Of course, we all know that fear usually involves weakness of faith—or maybe better put, forgetfulness of faith—somewhere in the soul. After all, if I had been 100% locked into the reality of God while in my MRI machine, I may not have panicked. And maybe that could be said about most fears. But who among us is 100% locked into God? The truth is that all of our fears are a mix of spiritual forgetfulness, doubt, genetic wiring, facts and logic known to us (but not to others), and life experiences—all blended with the daily glut of information, misinformation, and even disinformation that pours into our lives. People’s resultant fear is real, even if we believe that their “reasons” aren’t. It is powerful. It is visceral. It is relentless. And it produces distrust, panic, depression, anger, accusation, addiction, and more. And no one is immune.
Add in the influential people in our world who deliberately incite fear—and there are plenty of such evil folks on all sides these days—and the fear factor intensifies. These inciters will face their own terror on the Day when God holds them accountable and makes them pay, but in the meanwhile, fear-mongers peddle fear every day—and we all feel their effect.
If nothing else, my daily fears—and I have plenty of them—now mixed with a panic attack I will never forget, will affect the way I care for people.
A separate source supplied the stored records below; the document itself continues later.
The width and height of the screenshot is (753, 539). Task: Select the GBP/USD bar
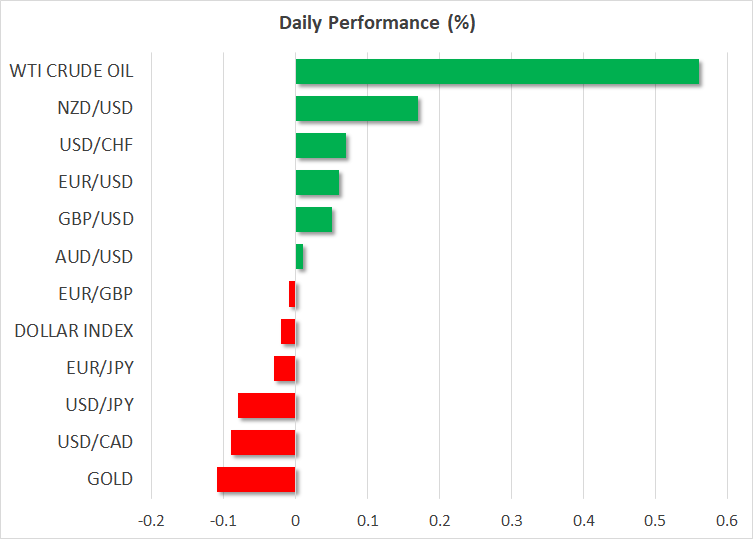point(313,219)

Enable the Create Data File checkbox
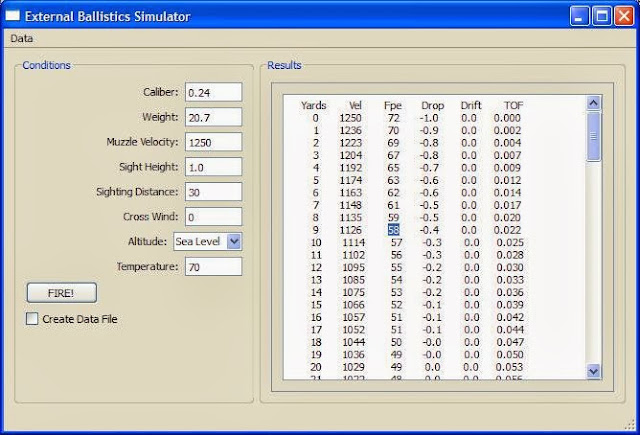pyautogui.click(x=32, y=319)
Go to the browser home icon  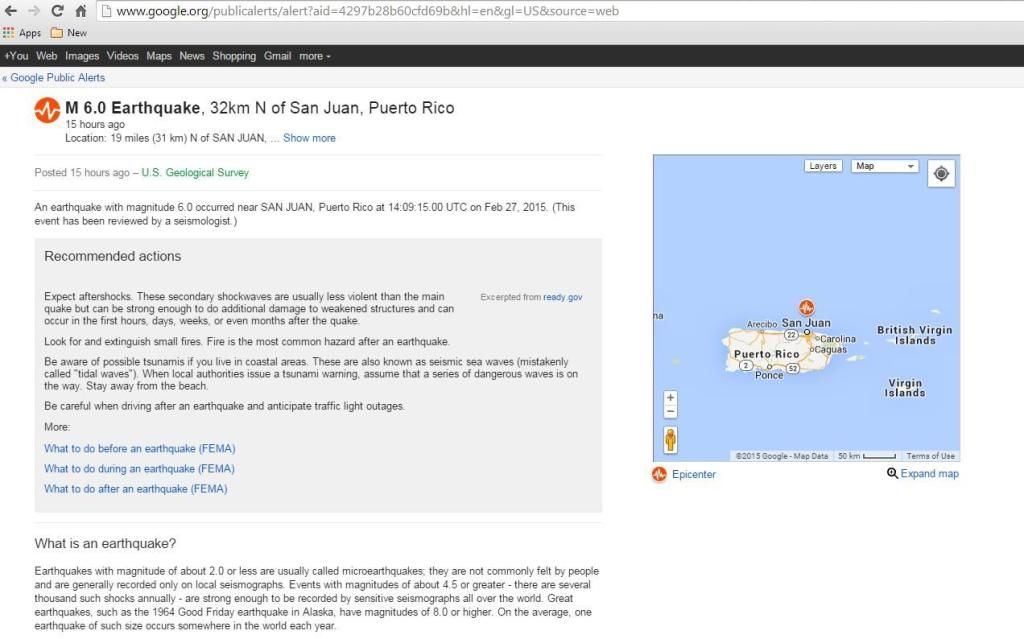(x=80, y=11)
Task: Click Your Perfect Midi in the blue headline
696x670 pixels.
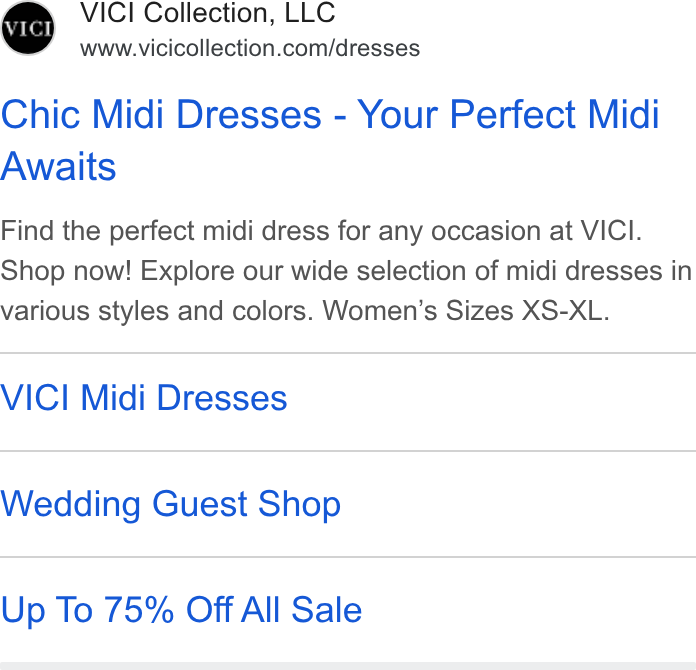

Now more than ever, my tone toward the fearful will not be corrective but supportive; not argumentative and denying, but sympathetic and comforting; not critical and dismissive, but respectful and attentive. At least, I hope this is who I will become.
Do Not Be Afraid
The prevalence of fear in our world may explain why the imperatives, “Do not be afraid” and “Do not fear” appear so often in Scripture (Isaiah 35:4; 40:9; 41:10; 2 Kings 6:16; Joshua 10:25; Matthew 10:31; 14:27; 28:5; John 6:20; 14:27; Revelation 1:17). First, it suggests that there are many things in this world that cause fear—and God in his kind watchfulness knows it and wants us to know that he knows. And second, it reminds us that our Heavenly Father is here for us—to comfort and protect; and that with him near at hand, it will be okay at the end of it all—whether we’re stuck in an MRI or living in a war-zone. Yes, he is right here with us and always will be. It helps to know and say that, even when we cannot see or feel that it is so.
And now, may the God of all comfort give grace to us all, both to calm our fears and to enable us to give grace to all who are afraid. Amen.